(DATA SUPPLIED):
=== Section Start ===

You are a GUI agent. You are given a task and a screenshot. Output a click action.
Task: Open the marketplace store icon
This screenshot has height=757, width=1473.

=== Section End ===
=== Section Start ===

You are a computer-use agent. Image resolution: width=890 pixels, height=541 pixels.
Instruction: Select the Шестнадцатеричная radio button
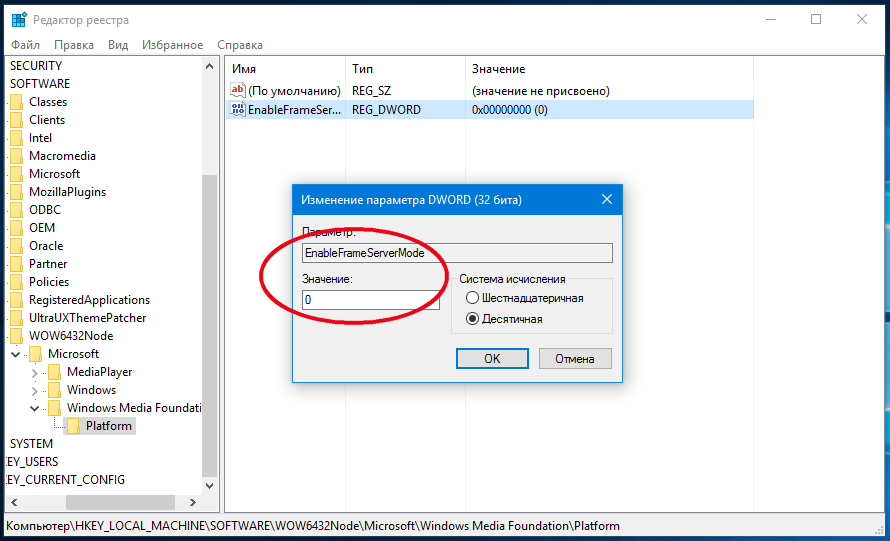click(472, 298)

=== Section End ===
=== Section Start ===

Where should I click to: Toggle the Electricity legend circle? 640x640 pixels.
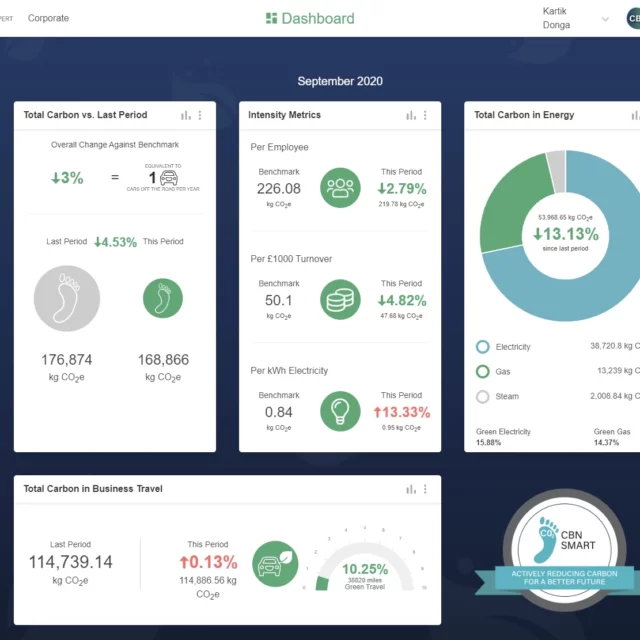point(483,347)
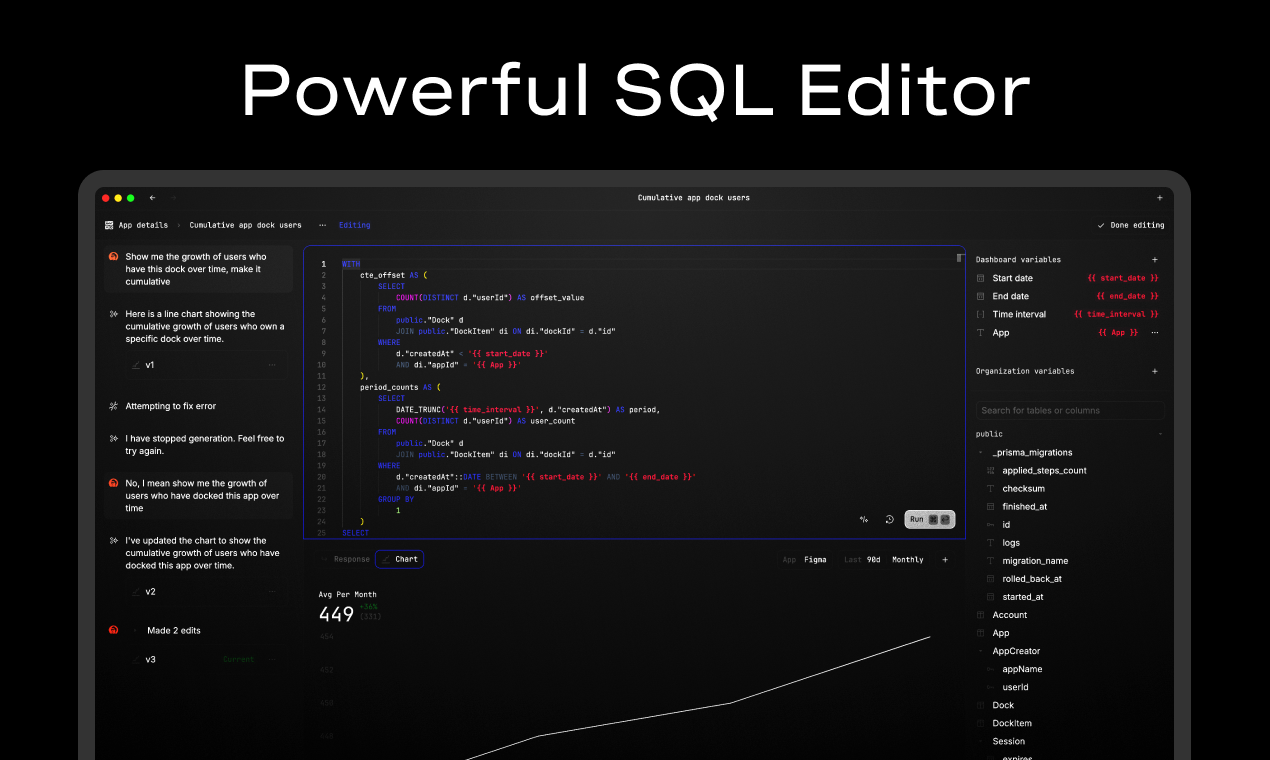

=== Section End ===

(WHAT TO DO): All lines holding the word "height" must be found in the listing and copied.

(WRITTEN RESPONSE):
This screenshot has height=757, width=1473.
You are a computer-use agent. Image resolution: width=890 pixels, height=541 pixels.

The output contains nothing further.